Here’s a sample script that puts this through its paces, and some screenshots of the results after I ran it against one of my ESX systems.
Let’s see it in action. First let’s check out all the numeric sensors that are on my system. The exact list of numeric sensors will vary from system to system, but common ones include fan speeds and temperature readings, as on my system.
It’s a little strange that my fan speeds are far below their normal minimum values, yet that doesn’t seem to be causing problems, the ambient temperature is far below the maximum value. Note that for some reason all the values here are multiplied by 100, and that the temperature are in Celsius (just like those snobby Europeans use). You can see all the possible values either by running the code or referring to this specific class in the documentation.
Next, let’s look at some actual health status, first taking on CPU.
So what the heck does HealthState 5 mean? Well I’m not sure, but one thing I am sure of is that the word uninscrutable is not in the DMTF’s collective vocabulary. To figure out what this mysterious 5 means, we again have to consult our trusty documentation. If we look at the HealthState entry we see rows for ValueMap and Values. All we have to do is correlate the value of 5 with the text in Values. Doing that we learn that HealthState 5 means “OK”.

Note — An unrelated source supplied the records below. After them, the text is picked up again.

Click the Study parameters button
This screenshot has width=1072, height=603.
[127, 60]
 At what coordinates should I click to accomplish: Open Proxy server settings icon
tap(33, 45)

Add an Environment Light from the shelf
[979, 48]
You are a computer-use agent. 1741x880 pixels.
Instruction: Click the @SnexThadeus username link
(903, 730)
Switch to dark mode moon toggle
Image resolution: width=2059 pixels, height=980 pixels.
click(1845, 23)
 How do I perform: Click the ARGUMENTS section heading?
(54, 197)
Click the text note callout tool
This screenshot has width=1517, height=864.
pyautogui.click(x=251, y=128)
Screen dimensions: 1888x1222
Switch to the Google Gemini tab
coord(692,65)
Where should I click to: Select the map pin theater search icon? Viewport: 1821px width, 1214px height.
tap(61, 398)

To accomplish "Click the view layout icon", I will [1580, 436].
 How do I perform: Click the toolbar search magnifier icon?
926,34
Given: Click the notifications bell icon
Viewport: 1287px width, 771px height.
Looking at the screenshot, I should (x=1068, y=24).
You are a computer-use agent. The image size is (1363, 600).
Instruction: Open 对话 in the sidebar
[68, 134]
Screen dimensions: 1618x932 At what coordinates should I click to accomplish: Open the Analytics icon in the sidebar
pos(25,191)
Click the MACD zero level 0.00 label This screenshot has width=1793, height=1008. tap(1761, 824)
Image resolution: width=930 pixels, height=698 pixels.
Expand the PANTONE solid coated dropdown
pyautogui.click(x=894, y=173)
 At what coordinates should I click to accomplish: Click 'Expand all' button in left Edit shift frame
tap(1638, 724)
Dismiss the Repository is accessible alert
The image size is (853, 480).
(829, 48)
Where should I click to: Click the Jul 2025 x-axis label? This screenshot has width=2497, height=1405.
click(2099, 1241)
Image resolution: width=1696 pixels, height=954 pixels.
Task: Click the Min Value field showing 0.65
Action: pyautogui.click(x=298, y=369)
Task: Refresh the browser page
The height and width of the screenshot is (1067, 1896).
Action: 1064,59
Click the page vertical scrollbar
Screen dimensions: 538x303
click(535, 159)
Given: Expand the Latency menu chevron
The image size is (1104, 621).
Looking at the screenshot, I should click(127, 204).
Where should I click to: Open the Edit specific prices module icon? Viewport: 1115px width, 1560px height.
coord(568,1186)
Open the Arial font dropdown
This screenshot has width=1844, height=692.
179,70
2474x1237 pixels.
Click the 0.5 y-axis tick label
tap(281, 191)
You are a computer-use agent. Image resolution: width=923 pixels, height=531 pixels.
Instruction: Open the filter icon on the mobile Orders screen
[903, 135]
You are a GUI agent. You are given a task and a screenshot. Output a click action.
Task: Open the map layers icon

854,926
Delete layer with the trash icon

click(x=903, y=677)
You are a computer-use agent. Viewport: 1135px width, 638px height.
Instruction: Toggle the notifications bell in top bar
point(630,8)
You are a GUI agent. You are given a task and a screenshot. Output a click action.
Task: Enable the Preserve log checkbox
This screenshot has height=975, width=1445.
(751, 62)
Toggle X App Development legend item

This is true in general when you’re looking at health states: 5 always mean that the thing is OK. The value of 0 means that the state is unknown. This is not necessarily a problem, for example it may mean that the device in question is turned off. If you expect the thing to be on and useful, a value of 0 is a bad thing, otherwise it may not be worth worrying about. Any of the other values means you’ve got some sort of hardware problem that needs attention.
Now let’s look at my power supplies:
In this case I’ve got one power supply with health state 5 (OK) and one with state 0 (Unknown). Chances are my second power supply is not plugged in. (It’s in a datacenter far far away so I can’t check it.) In any event I’m not too worried about this Unknown value.
Let’s take a look at the health state of my storage. My ESX server has 3 disks, and as usual 5 is the best health state of all.
This next one shows that CIM can also be used to see data that’s also available through VI API. In this case I get the total amount of storage on this ESX system, which happens to be the same as the amount of storage in my local datastore.
Finally, I take a look at some network stuff. In this case I look at Ethernet ports. Ethernet ports don’t have a health status, that’s reserved for the cards. But I can see the link status using CIM. In this case, vmnic0 and vmnic1 are plugged in while vmnic2 and vmnic3 are not.
I hope you found this useful, there’s a lot of really great information waiting to be discovered through the CIM interface.